# Exercise 2 - Vector Embeddings & Semantic Search

## 2.1 Load and Preview the Dataset

In [None]:
import pandas as pd

# Load CSV assuming it's in the same directory
df = pd.read_csv("ex_2_data.csv")

# Preview it
df.head()


## 2.2 Generate Embeddings from Text

In [None]:
!pip install sentence-transformers chromadb


In [None]:
from sentence_transformers import SentenceTransformer

# Load a compact and effective embedding model
model = SentenceTransformer("all-MiniLM-L6-v2")

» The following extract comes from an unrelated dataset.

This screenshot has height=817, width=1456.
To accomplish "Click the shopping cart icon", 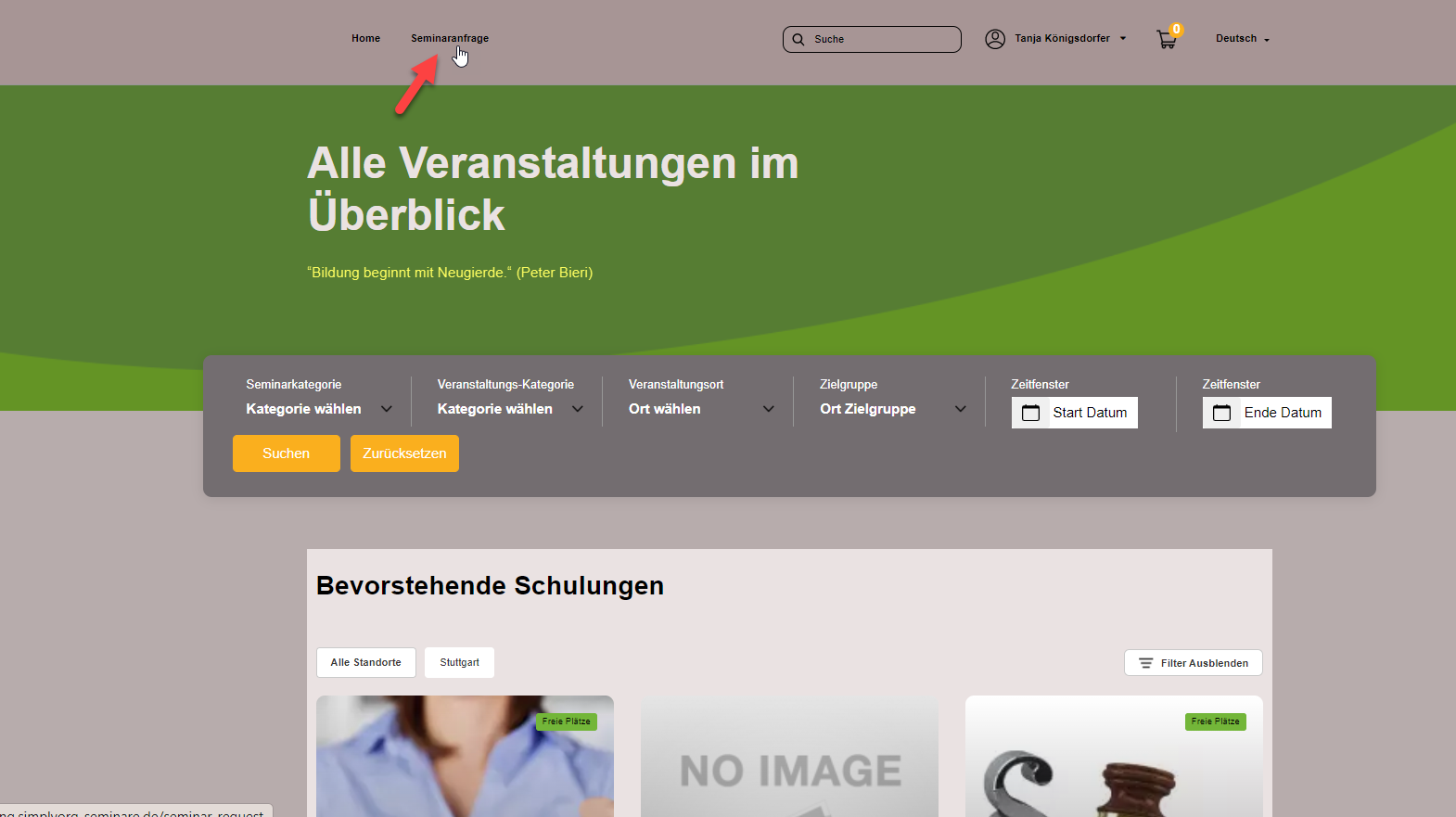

# Use the correct column name
texts = df["paragraph"].tolist()

# Generate embeddings with progress bar
embeddings = model.encode(texts, show_progress_bar=True)


## 2.3 Create a Vector DB with Chroma and Index the Embeddings

In [None]:
import chromadb
from chromadb.config import Settings
from chromadb.utils.embedding_functions import DefaultEmbeddingFunction

# Set up in-memory ChromaDB client
client = chromadb.Client(Settings(anonymized_telemetry=False))

# Create a collection (like a table)
collection = client.create_collection(name="paragraphs", get_or_create=True)


# Insert the embeddings with their metadata
collection.add(
    documents=texts,  # original text
    embeddings=embeddings,  # generated embeddings
    ids=[str(i) for i in df["id"].tolist()],  # use the 'id' column
    metadatas=df[["source", "category"]].to_dict(orient="records")
)


## 2.4 Semantic Search: Retrieve Top-5 Similar Passages

In [None]:
# Define the user query
query = "What is reinforcement learning?"

# Search for the top 5 most similar paragraphs
results = collection.query(
    query_texts=[query],
    n_results=5
)

# Display the results with their metadata
for i in range(5):
    print(f"\n🔹 Match {i+1}")
    print("Paragraph:", results["documents"][0][i])
    print("Source:", results["metadatas"][0][i]["source"])
    print("Category:", results["metadatas"][0][i]["category"])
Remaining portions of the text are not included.